(DATASET RECORDS Opens)

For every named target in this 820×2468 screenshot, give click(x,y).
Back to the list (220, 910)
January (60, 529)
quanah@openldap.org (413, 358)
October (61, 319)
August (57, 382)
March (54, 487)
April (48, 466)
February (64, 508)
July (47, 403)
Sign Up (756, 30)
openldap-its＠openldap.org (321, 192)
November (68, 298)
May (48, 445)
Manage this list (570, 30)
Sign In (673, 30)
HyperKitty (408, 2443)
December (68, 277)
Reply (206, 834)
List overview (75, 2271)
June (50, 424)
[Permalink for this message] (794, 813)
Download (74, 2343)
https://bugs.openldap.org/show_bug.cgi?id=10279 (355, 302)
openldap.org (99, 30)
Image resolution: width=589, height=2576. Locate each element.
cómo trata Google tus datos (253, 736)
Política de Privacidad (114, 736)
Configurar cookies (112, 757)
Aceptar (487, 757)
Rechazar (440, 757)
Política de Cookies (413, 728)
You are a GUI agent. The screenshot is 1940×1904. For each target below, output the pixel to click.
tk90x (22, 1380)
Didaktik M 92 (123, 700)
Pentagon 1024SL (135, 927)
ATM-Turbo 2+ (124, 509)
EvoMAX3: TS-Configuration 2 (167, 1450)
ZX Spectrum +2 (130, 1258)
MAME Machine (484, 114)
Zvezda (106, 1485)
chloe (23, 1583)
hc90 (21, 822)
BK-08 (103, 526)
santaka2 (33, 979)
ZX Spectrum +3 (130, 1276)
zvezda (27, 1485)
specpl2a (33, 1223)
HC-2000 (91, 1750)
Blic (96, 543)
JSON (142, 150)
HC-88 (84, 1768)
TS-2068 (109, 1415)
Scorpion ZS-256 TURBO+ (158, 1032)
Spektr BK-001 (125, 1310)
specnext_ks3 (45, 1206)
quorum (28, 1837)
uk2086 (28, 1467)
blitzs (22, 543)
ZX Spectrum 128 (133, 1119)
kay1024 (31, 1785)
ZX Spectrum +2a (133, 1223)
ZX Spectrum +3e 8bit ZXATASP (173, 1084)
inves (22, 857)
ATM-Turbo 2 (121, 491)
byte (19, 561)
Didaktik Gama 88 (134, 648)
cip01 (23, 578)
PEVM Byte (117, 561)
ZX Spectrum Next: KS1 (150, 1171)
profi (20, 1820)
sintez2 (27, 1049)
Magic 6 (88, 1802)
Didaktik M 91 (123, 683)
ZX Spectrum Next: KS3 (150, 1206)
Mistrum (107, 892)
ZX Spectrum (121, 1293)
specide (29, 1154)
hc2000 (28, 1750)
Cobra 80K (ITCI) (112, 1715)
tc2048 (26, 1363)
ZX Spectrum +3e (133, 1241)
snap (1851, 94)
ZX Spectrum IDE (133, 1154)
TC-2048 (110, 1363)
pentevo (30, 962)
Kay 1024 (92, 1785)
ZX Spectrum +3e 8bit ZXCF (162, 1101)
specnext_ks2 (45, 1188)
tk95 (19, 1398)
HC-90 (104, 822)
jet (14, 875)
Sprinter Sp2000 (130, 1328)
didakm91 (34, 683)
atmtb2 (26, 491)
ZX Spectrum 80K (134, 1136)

(DATASET RECORDS Closes)

● WHAT YOU ARE ASKED TO DO: A faithful copy of the lines from the line containing "BK-08 (103, 526)" to the end of the data should be set down, both ends included, and nothing more.

● WRITTEN RESPONSE:
BK-08 (103, 526)
santaka2 (33, 979)
ZX Spectrum +3 (130, 1276)
zvezda (27, 1485)
specpl2a (33, 1223)
HC-2000 (91, 1750)
Blic (96, 543)
JSON (142, 150)
HC-88 (84, 1768)
TS-2068 (109, 1415)
Scorpion ZS-256 TURBO+ (158, 1032)
Spektr BK-001 (125, 1310)
specnext_ks3 (45, 1206)
quorum (28, 1837)
uk2086 (28, 1467)
blitzs (22, 543)
ZX Spectrum 128 (133, 1119)
kay1024 (31, 1785)
ZX Spectrum +2a (133, 1223)
ZX Spectrum +3e 8bit ZXATASP (173, 1084)
inves (22, 857)
ATM-Turbo 2 (121, 491)
byte (19, 561)
Didaktik Gama 88 (134, 648)
cip01 (23, 578)
PEVM Byte (117, 561)
ZX Spectrum Next: KS1 (150, 1171)
profi (20, 1820)
sintez2 (27, 1049)
Magic 6 (88, 1802)
Didaktik M 91 (123, 683)
ZX Spectrum Next: KS3 (150, 1206)
Mistrum (107, 892)
ZX Spectrum (121, 1293)
specide (29, 1154)
hc2000 (28, 1750)
Cobra 80K (ITCI) (112, 1715)
tc2048 (26, 1363)
ZX Spectrum +3e (133, 1241)
snap (1851, 94)
ZX Spectrum IDE (133, 1154)
TC-2048 (110, 1363)
pentevo (30, 962)
Kay 1024 (92, 1785)
ZX Spectrum +3e 8bit ZXCF (162, 1101)
specnext_ks2 (45, 1188)
tk95 (19, 1398)
HC-90 (104, 822)
jet (14, 875)
Sprinter Sp2000 (130, 1328)
didakm91 (34, 683)
atmtb2 (26, 491)
ZX Spectrum 80K (134, 1136)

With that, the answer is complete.